Consigne 1
D'après le texte sur la Sunbeam Talbot, quand la version Mk II a-t-elle été présentée ?
Consigne 2
Dans le texte sur la Sunbeam Talbot, résumez sous forme de liste le paragraphe commençant par « Sunbeam 90 Mk II Pour pallier un risque de surchauffe », sans perdre ses faits principaux.
Consigne 3
Reproduisez à l'identique le passage du texte sur la Sunbeam Talbot situé entre « Sunbeam 90 Mk » et « jantes à alvéoles. », ces deux extrémités comprises.

Texte de la page
====================

Sunbeam Talbot 80/90, l'habitacle Norman Garrad, agent Clément Talbot en Ecosse depuis 1934, avait déjà tâté de la compétition avant 1940. Il va désormais participer à chaque édition de la Coupe des Alpes, et c’est cette épreuve en particulier qui va rapidement forger la réputation sportive des Sunbeam Talbot, mais aussi le Rallye de Monte-Carlo, où des voitures sont engagées dès 1949. Cette année-là, curieusement, ce sont trois 80 qui prennent part à la célèbre épreuve. Elles termineront toutes les trois, mais sans faire d’étincelles. Désormais, seule la 90 va être habilitée à représenter la marque en compétition. Les éditions 1949 et 1950 de la Coupe des Alpes permettent de renouer avec la victoire dans la classe 2 litres. Sunbeam Talbot 90 Mk II Ces bons résultats ne doivent pas faire oublier la conception ancienne du châssis et fort heureusement, le constructeur saura s’en souvenir. Présentée au mois de septembre 1950, la version Mk II va permettre de corriger le tir. Seule la 90 reste au programme, mais elle hérite d’un nouveau châssis cruciforme et surtout d’une suspension avant à roues indépendants et ressorts hélicoïdaux, d’un pont arrière modifié, de nouveaux freins et d’une nouvelle direction. Le moteur a lui aussi fait une cure de vitamines. La cylindrée passe de 1944 cm3 à 2267 cm3, par augmentation de l’alésage et la puissance de 64 à 70 ch.
Sunbeam 90 Mk II Pour pallier un risque de surchauffe constaté occasionnellement en rallye, le système de refroidissement est amélioré grâce à une nouvelle pompe à eau avec thermostat. Quelques changements à la face avant permettent de reconnaître la Mk II : les feux additionnels sont supprimés et deux petites grilles horizontales sont installées de part et d’autre de la calandre, la courbe des ailes est légèrement modifiée, les phares sont un peu plus hauts, et des feux de position font leur apparition sous les phares. La 90 Mk IIA succède à la Mk II au mois de septembre 1952, mais les évolutions sont limitées aux tambours de freins de plus grandes dimensions et à une petite modification touchant certains rapports de boîte. Esthétiquement, cette Mk IIA se distingue par la suppression des cache-roues arrière et par ses nouvelles jantes à alvéoles.

====================

Données

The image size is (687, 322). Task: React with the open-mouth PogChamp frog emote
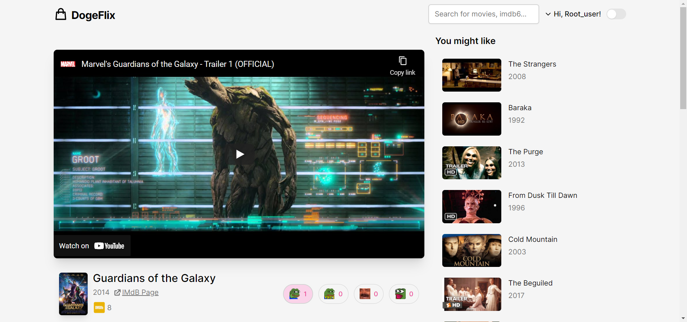[404, 294]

====================

Résultat 1
Au mois de septembre 1950.

Résultat 2
- Une nouvelle pompe à eau avec thermostat améliore le refroidissement, pour pallier un risque de surchauffe parfois constaté en rallye.
- La face avant de la Mk II change :
  - les feux additionnels disparaissent ;
  - deux petites grilles horizontales encadrent la calandre ;
  - la courbe des ailes est légèrement modifiée ;
  - les phares sont un peu plus hauts ;
  - des feux de position sont ajoutés sous les phares.
- En septembre 1952, la 90 Mk IIA succède à la Mk II. Elle reçoit des tambours de freins plus grands et une petite modification de certains rapports de boîte.
- La Mk IIA se reconnaît à la suppression des cache-roues arrière et à ses nouvelles jantes à alvéoles.

Résultat 3
Sunbeam 90 Mk II Pour pallier un risque de surchauffe constaté occasionnellement en rallye, le système de refroidissement est amélioré grâce à une nouvelle pompe à eau avec thermostat. Quelques changements à la face avant permettent de reconnaître la Mk II : les feux additionnels sont supprimés et deux petites grilles horizontales sont installées de part et d’autre de la calandre, la courbe des ailes est légèrement modifiée, les phares sont un peu plus hauts, et des feux de position font leur apparition sous les phares. La 90 Mk IIA succède à la Mk II au mois de septembre 1952, mais les évolutions sont limitées aux tambours de freins de plus grandes dimensions et à une petite modification touchant certains rapports de boîte. Esthétiquement, cette Mk IIA se distingue par la suppression des cache-roues arrière et par ses nouvelles jantes à alvéoles.